The three primary recommendations AccessEscambia was charged with implementing were:
- coordinate the care provided to the uninsured who enter the health care system through the emergency rooms or clinics;
- establish a low cost insurance plan based on Health Flex legislation that exempted providers from many of the state-mandated coverages; and
- to establish a system of primary health care delivery that would be funded by a half-cent sales tax increase.
Since its inception in 2003, AccessEscambia has secured $1.5 million in grant funding and implemented a coordinated care program in June 2007.
Half-cent health care surtax[edit]
In 2004, AccessEscambia sought voter approval for a half-cent increase in the sales tax on the November 2 presidential ballot, but the effort failed by a margin of 14,000 votes. However, the number of uninsured continued to grow, from approximately 54,000 people (one in six residents) in 2004 to 66,000 (or one of every five residents) by 2007.

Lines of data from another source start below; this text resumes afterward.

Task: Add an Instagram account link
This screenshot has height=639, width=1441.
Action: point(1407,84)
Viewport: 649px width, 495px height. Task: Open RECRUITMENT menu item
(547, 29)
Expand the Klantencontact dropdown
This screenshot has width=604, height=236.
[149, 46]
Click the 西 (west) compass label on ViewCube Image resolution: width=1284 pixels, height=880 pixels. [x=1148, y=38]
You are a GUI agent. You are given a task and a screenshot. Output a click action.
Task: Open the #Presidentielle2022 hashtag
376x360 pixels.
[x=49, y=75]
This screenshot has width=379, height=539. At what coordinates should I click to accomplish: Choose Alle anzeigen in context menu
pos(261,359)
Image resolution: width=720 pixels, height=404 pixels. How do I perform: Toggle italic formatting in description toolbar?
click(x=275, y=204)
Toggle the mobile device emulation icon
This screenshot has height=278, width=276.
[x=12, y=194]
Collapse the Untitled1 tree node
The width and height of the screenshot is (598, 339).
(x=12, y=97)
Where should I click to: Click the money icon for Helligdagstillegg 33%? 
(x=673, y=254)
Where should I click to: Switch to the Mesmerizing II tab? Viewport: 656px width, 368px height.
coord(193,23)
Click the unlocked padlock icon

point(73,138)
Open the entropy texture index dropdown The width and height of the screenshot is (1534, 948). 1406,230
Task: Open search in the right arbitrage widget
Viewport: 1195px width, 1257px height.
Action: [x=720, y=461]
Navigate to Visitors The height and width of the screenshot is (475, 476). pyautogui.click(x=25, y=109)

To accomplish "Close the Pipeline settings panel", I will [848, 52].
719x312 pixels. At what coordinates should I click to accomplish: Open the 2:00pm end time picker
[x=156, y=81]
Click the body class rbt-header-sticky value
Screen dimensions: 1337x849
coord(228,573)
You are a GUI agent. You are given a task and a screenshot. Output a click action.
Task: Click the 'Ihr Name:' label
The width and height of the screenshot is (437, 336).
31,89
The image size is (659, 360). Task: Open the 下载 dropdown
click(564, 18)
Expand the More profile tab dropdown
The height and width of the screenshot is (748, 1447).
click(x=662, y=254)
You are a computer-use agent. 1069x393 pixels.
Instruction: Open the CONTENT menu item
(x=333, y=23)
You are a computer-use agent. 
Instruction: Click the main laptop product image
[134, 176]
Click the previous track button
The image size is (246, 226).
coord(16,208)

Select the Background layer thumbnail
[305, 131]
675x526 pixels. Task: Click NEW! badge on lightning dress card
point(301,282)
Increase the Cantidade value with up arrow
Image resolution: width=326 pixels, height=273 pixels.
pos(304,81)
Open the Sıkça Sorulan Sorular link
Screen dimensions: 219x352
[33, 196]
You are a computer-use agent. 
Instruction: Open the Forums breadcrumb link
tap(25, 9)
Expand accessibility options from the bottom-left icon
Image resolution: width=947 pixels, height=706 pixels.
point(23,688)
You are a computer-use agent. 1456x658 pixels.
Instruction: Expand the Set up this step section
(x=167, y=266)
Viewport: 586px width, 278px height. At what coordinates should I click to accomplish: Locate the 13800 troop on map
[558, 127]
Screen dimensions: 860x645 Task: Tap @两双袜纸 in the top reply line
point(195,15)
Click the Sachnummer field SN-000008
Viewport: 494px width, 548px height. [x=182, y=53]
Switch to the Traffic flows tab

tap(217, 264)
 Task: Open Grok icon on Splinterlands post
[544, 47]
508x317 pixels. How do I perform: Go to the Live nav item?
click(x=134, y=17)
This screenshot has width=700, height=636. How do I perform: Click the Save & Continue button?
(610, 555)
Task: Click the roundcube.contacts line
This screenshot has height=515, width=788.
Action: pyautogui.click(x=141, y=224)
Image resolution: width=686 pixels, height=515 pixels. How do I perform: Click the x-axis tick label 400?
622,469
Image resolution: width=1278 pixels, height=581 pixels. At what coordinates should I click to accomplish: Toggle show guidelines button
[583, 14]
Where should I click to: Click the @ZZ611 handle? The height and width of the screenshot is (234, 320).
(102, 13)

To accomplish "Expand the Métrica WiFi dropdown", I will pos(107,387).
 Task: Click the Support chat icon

In February of 2007, AccessEscambia's board of directors approved an effort to place the measure on another special referendum ballot. An ordinance was approved by the Escambia County Commission on March 26, 2007, granting a June 26, 2007 ballot referendum on the condition that AccessEscambia would pay the estimated $200,000 for the cost of the election. The political committee received more than $150,000 in contributions from Baptist Health Care, Sacred Heart Health System and West Florida Healthcare, expended on promotion and advertisements in a variety of media.
The surtax was defeated in the June 26 election, 22,121 to 11,705.
If passed, the program would have levied an additional half-cent tax on the first $5,000 of all sales except groceries and medication for ten years, from 2008 through 2018, at which point it would have required voter renewal. The taxes would have been used to provide primary health care for up to 30,000 low-income, working residents in Escambia County.